Im deutschen Straf- und Deliktsrecht steht die Zurechnung in engem Zusammenhang mit dem Begriff der Kausalität. Grundlage ist die in der deutschen Rechtsordnung herrschende Vorstellung von der Willens- und Handlungsfreiheit, die es ermöglicht, Menschen für ihr Tun und die daraus resultierenden Folgen verantwortlich zu machen. Die Neurojurisprudenz stellt diesen Zusammenhang in Frage.

Strafrecht[Bearbeiten | Quelltext bearbeiten]

Zu unterscheiden ist die Zurechnung einer Handlung (imputatio facti) von der Zurechnung von Schuld (imputatio iuris). Nicht zugerechnet werden demnach Handlungen, die im Zustand der Schuldunfähigkeit begangen werden (§ 20 StGB).

Hat die Person den Zustand der Schuldunfähigkeit jedoch schuldhaft herbeigeführt, schließt das die Zurechnung nicht aus, etwa nach den Regeln über die actio libera in causa. Entsprechendes gilt für das vorwerfbare Unterlassen einer Handlung (omissio libera in causa).

Sonderfälle der direkten Zurechnung sind die mittelbare Täterschaft und die Mittäterschaft (§ 25 StGB), die die Zurechnung und damit die Bestrafung als Täter nicht ausschließen, obwohl auch andere Personen am Eintritt eines relevanten Erfolgs beteiligt sind. Entscheidend ist, dass sowohl der mittelbare Täter als auch der Mittäter die für die Verwirklichung des Erfolgs relevante Erstursache (mit-)gesetzt haben.

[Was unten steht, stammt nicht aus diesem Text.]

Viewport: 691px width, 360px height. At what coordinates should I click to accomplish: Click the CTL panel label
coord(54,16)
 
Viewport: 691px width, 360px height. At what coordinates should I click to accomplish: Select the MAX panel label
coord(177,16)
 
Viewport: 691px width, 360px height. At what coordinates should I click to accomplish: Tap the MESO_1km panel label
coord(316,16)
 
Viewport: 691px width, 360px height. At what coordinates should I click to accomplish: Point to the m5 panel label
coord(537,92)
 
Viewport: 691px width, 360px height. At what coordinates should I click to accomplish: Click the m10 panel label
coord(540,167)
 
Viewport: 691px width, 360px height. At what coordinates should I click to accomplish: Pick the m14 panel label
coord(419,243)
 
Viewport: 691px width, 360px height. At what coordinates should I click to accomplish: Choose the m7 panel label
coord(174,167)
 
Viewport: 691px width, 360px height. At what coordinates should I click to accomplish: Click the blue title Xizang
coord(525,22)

Anstiftung (§ 26 StGB) und Beihilfe (§ 27 StGB) sind Formen der indirekten Zurechnung, da die jeweiligen Tatbeiträge zeitlich vor der letzten, unmittelbar ursächlichen Handlung des Täters liegen. Anstifter und Gehilfe nehmen jedoch in den ihnen eigenen Rollen durch Aufforderung bzw. Unterstützung des Täters an der Verwirklichung des Tatgeschehens teil.

Die Lehre von der objektiven Zurechnung untersucht, ob sich im Einzelfall eine vom Täter geschaffene rechtlich missbilligte Gefahr im tatbestandlichen Erfolg realisiert hat.

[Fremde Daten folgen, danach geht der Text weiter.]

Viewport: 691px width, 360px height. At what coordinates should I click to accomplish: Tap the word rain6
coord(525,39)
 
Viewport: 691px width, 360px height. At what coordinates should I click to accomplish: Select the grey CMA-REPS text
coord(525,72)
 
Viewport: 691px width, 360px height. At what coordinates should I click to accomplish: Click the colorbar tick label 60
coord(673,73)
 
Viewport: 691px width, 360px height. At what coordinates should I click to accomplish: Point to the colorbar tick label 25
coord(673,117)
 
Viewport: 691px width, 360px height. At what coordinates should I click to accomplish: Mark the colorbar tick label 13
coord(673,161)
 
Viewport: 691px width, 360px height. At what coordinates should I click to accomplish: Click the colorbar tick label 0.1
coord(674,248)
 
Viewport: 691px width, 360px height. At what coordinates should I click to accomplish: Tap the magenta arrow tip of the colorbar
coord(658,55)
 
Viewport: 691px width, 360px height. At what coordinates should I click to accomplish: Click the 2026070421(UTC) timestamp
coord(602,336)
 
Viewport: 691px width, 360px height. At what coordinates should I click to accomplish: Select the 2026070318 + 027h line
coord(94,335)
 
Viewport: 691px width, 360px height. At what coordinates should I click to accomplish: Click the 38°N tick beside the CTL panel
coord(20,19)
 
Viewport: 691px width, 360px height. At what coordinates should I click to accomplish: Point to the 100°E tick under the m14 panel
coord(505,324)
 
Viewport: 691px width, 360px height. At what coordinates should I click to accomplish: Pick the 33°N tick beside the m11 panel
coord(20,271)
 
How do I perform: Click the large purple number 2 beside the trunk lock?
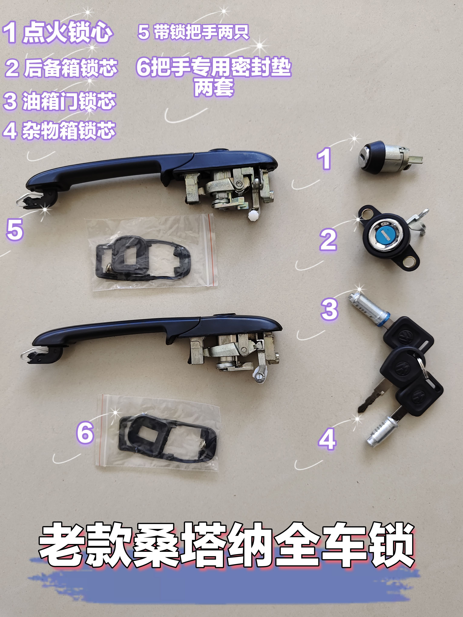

Zivilrecht[Bearbeiten | Quelltext bearbeiten]

Rechtsgeschäftslehre[Bearbeiten | Quelltext bearbeiten]

Dauerhafte Geschäftsunfähigkeit schließt die Abgabe (Zurechnung) wirksamer Willenserklärungen aus (§ 104 Nr. 2, § 105 BGB), da Geschäftsunfähige in ihrer Willensbildung und Willensbetätigung nicht frei sind.

Zweck der Stellvertretung ist es hingegen, Willenserklärungen des Vertreters gerade dem Vertretenen zuzurechnen, um den eigenen Geschäftskreis zu erweitern (§ 164 Abs. 1 Satz 1 BGB). Ähnliche Funktion hat der Handelsvertreter.[2] Zugerechnet wird außerdem das Handeln von Boten und Organen.[3]

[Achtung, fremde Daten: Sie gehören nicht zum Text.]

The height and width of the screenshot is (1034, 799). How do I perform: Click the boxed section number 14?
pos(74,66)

Haftungsrecht[Bearbeiten | Quelltext bearbeiten]

Die Zurechnung fremden Fehlverhaltens regeln insbesondere § 31 und § 89 BGB (Organhaftung juristischer Personen), § 278 BGB (Haftung für Erfüllungsgehilfen) und § 831 BGB (Haftung für Verrichtungsgehilfen).[4][5]

Im Versicherungsrecht rechnet die Rechtsprechung dem Versicherungsnehmer auch ein Verhalten des sog. Repräsentanten zu.[6][7]

Amtshaftung[Bearbeiten | Quelltext bearbeiten]

Die persönliche Haftung des Amtsträgers bei Verletzung einer Amtspflicht nach § 839 BGB wird gem. Art. 34 GG dem Staat zugerechnet. In einem Haftungsprozess ist deshalb nicht der Amtsträger, sondern die haftende Körperschaft passivlegitimiert.[8]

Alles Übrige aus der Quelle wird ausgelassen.